Repeat all entries word for word; skip images.

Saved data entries
[Start of Attachment]

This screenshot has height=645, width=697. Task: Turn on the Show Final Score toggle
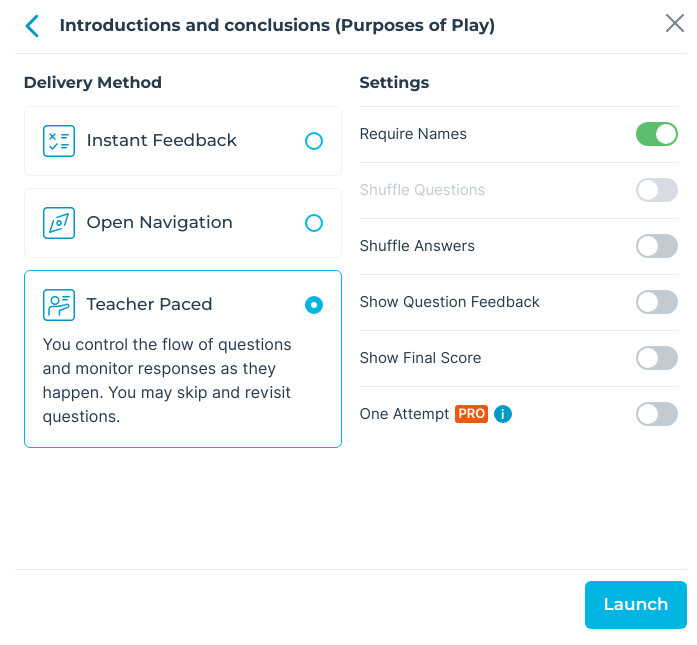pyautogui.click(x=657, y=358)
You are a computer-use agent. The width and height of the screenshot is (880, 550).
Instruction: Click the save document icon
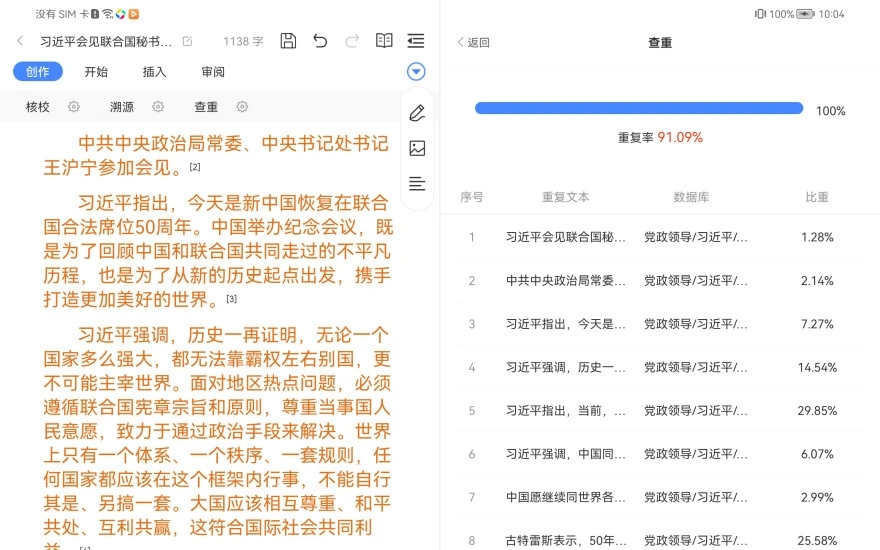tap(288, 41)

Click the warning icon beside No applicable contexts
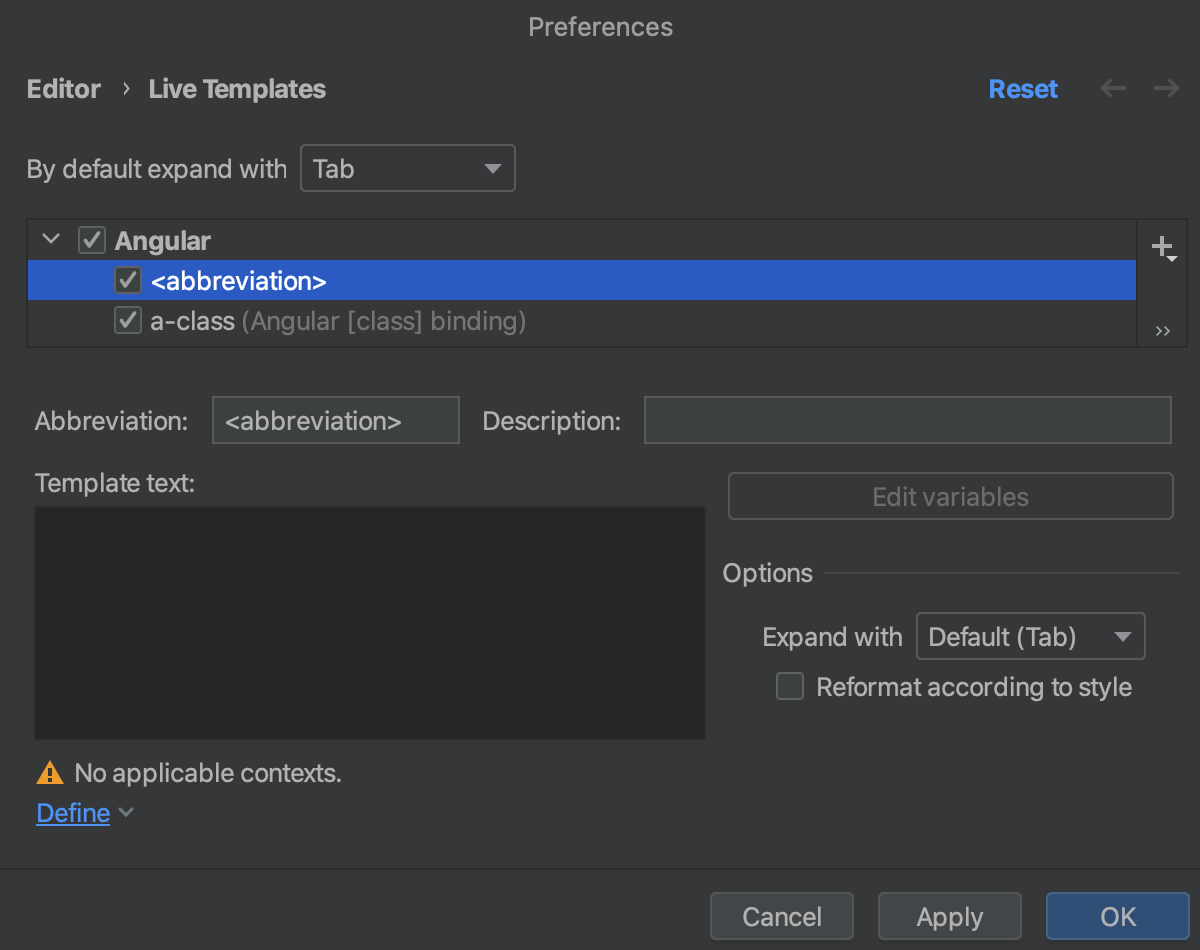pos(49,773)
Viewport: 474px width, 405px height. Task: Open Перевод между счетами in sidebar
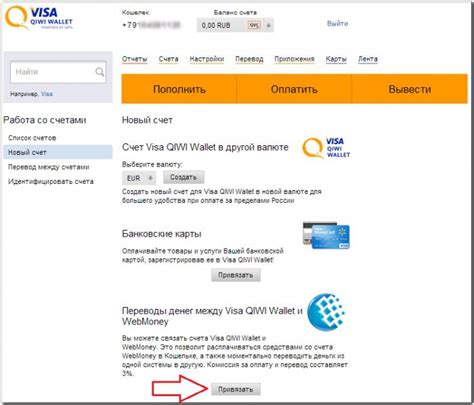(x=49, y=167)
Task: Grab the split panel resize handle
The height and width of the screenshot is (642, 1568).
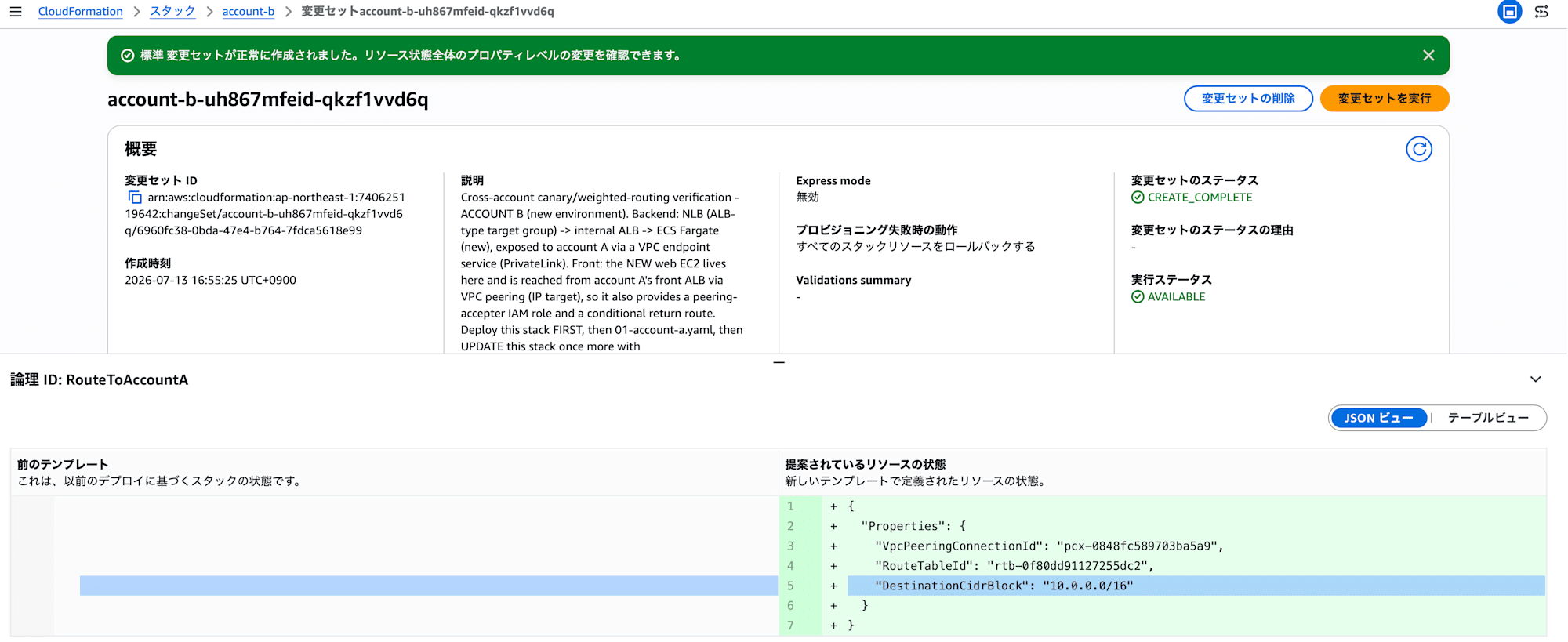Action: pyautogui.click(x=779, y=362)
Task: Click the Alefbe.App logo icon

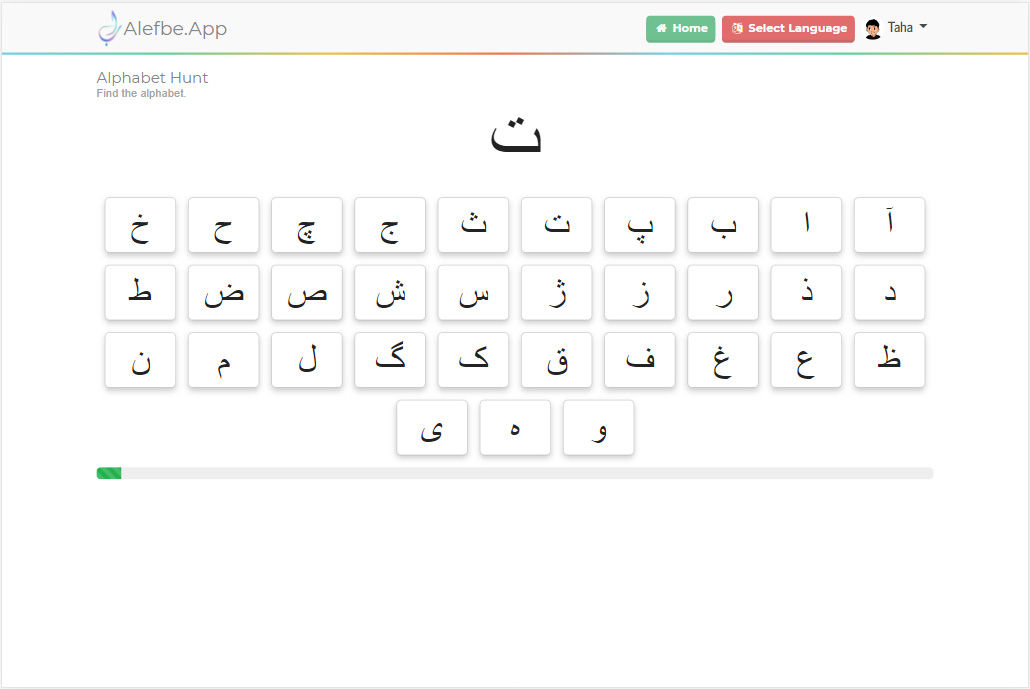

[End of Attachment]

**RESPONSE AREA**:
This screenshot has height=645, width=697. Task: Turn on the Show Final Score toggle
pyautogui.click(x=657, y=358)
You are a computer-use agent. The width and height of the screenshot is (880, 550).
Instruction: Click the save document icon
tap(288, 41)

Click the warning icon beside No applicable contexts
pos(49,773)
Viewport: 474px width, 405px height. Task: Open Перевод между счетами in sidebar
(x=49, y=167)
Task: Grab the split panel resize handle
The height and width of the screenshot is (642, 1568).
Action: pyautogui.click(x=779, y=362)
Task: Click the Alefbe.App logo icon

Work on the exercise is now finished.